• [TASK INSTRUCTIONS]:
Look through the data below and report how many lines include "Image". Only the number should be given.

————————

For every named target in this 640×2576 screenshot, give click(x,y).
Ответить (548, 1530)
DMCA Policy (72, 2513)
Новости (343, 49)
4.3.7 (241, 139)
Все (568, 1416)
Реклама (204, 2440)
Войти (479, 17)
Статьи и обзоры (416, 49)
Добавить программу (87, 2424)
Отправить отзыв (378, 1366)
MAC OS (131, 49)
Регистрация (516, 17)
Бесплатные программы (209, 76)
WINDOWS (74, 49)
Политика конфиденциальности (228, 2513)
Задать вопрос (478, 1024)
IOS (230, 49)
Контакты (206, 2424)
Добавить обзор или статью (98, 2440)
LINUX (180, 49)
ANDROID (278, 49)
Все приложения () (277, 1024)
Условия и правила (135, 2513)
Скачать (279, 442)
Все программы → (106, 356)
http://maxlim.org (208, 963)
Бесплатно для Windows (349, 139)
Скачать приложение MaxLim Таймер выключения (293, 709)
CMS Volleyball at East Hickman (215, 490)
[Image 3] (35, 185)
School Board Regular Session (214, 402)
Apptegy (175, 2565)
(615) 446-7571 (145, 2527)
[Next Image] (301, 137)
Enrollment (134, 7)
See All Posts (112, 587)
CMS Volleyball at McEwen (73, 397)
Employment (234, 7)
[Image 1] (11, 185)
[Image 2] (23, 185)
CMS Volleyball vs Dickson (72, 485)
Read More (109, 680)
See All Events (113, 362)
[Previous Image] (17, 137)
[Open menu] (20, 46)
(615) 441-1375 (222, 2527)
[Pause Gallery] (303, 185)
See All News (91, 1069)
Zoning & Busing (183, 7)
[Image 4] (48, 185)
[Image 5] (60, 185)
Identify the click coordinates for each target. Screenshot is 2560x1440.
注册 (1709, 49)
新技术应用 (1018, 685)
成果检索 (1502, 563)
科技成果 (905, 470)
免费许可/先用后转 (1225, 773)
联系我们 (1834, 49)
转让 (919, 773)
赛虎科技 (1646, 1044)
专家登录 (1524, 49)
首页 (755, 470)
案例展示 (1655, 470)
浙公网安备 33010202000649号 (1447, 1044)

————————

• [RESPONSE]:
7